International journalists call on Israel and Egypt for access to Gaza

Journalists urge governments to allow them into the enclave through the Rafah crossing in southern Gaza.

Palestinians examine the destruction caused by an Israeli strike on residential buildings and a mosque in the southern Gaza Strip city of Rafah on February 22, 2024 [Fatima Shbair/AP]

More than 50 international broadcast journalists have signed an open letter to Egyptian and Israeli authorities to call for “free and unfettered access to Gaza for all foreign media”.

Correspondents and presenters from the main broadcasting outlets in the United States and United Kingdom, including Sky News’s foreign reporter Alex Crawford and BBC international editor Jeremy Bowen, joined the call to demand access to the Gaza Strip.

In the letter, the journalists called on the governments to allow them access to the enclave through the Rafah crossing, which connects Gaza and Egypt.

“We urge the governments of Israel and Egypt to allow free and unfettered access to Gaza for all foreign media,” the letter read.

“We call on the government of Israel to openly state its permission for international journalists to operate in Gaza and for the Egyptian authorities to allow international journalists access to the Rafah Crossing.”

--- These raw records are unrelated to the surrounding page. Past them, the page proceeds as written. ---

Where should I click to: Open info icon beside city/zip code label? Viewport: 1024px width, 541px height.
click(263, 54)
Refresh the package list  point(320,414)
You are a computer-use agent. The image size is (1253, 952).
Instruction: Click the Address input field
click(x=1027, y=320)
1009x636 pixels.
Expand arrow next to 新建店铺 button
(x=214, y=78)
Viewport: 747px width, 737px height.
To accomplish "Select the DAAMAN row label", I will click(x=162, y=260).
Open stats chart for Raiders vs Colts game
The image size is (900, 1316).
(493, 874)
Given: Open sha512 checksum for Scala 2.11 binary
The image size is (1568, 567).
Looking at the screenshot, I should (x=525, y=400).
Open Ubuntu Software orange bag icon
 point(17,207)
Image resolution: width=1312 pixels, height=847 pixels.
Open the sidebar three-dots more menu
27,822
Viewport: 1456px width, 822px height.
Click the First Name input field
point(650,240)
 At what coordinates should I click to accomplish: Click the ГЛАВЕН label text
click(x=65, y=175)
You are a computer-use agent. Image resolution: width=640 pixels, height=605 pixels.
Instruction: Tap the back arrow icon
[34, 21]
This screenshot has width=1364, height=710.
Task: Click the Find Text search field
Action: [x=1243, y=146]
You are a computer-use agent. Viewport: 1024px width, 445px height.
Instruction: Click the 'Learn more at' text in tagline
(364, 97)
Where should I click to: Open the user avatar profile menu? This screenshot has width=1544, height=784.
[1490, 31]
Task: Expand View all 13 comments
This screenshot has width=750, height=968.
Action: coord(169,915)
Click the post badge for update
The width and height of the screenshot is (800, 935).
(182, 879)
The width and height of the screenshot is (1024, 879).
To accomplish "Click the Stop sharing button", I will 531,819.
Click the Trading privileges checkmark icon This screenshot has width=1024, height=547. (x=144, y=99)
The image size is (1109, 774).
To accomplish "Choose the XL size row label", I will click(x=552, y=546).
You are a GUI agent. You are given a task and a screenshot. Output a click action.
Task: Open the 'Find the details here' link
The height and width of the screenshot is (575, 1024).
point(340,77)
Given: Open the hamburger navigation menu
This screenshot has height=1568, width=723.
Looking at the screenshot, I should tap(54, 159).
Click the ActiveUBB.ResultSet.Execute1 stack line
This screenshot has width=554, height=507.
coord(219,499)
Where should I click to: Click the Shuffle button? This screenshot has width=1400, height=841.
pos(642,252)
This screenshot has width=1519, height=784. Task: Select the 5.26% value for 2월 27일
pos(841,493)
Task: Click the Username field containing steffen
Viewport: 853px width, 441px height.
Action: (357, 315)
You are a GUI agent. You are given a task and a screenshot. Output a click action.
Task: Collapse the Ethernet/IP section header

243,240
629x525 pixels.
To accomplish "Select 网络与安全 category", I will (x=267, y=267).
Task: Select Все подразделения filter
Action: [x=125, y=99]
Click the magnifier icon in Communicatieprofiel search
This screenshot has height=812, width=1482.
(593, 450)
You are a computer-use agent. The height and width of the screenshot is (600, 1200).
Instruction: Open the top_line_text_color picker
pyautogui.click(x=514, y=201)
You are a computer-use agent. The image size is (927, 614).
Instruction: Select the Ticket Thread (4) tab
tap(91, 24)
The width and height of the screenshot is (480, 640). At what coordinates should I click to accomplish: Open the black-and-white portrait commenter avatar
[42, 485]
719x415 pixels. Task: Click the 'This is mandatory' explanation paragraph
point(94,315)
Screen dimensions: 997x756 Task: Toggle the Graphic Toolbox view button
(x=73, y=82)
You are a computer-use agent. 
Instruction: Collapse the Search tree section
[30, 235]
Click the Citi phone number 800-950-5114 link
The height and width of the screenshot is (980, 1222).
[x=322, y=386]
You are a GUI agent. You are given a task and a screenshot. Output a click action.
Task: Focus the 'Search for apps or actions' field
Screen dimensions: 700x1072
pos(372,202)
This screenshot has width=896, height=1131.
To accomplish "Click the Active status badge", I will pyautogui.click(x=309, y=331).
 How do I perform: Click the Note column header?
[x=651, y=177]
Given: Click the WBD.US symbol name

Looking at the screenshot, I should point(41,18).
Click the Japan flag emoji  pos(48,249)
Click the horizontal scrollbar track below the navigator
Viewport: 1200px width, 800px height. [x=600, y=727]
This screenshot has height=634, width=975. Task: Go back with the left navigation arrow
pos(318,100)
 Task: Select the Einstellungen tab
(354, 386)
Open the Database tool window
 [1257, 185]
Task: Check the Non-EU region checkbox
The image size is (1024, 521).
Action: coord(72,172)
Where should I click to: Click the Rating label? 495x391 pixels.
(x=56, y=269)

Palestinian man rides a bike among pile of rubble and ash
Most Palestinians in Gaza have been displaced in the current war, which has damaged or destroyed half the buildings in the enclave in less than five months [Omar Qattaa/Anadolu Agency]

Since the war began, only a handful of foreign journalists have been allowed access to Gaza, mostly by being “embedded” with the Israeli army.

In a separate editorial for Sky News laying out the case for journalists to be allowed into Gaza, Crawford explained that the few journalists who have been allowed in were not allowed to speak with Palestinians during the tours.

“This clearly has monumental limitations. We should all question why this is still happening nearly five months on into the most intense bombardment seen in decades, and how that affects understanding of what is going on inside,” Crawford wrote.

Palestinian journalists who have been covering the conflict from Gaza for the past five months have done so under intense Israeli bombardments that have cost many of them their lives.

The Committee to Protect Journalists found that since the war began after the October 7 Hamas attacks on Israel, at least 99 journalists and media workers have been killed, including 92 Palestinians.

“It’s vital that local journalists’ safety is respected and that their efforts are bolstered by the journalism of members of the international media,” the letter said.

“The need for comprehensive on the ground reporting of the conflict is imperative.”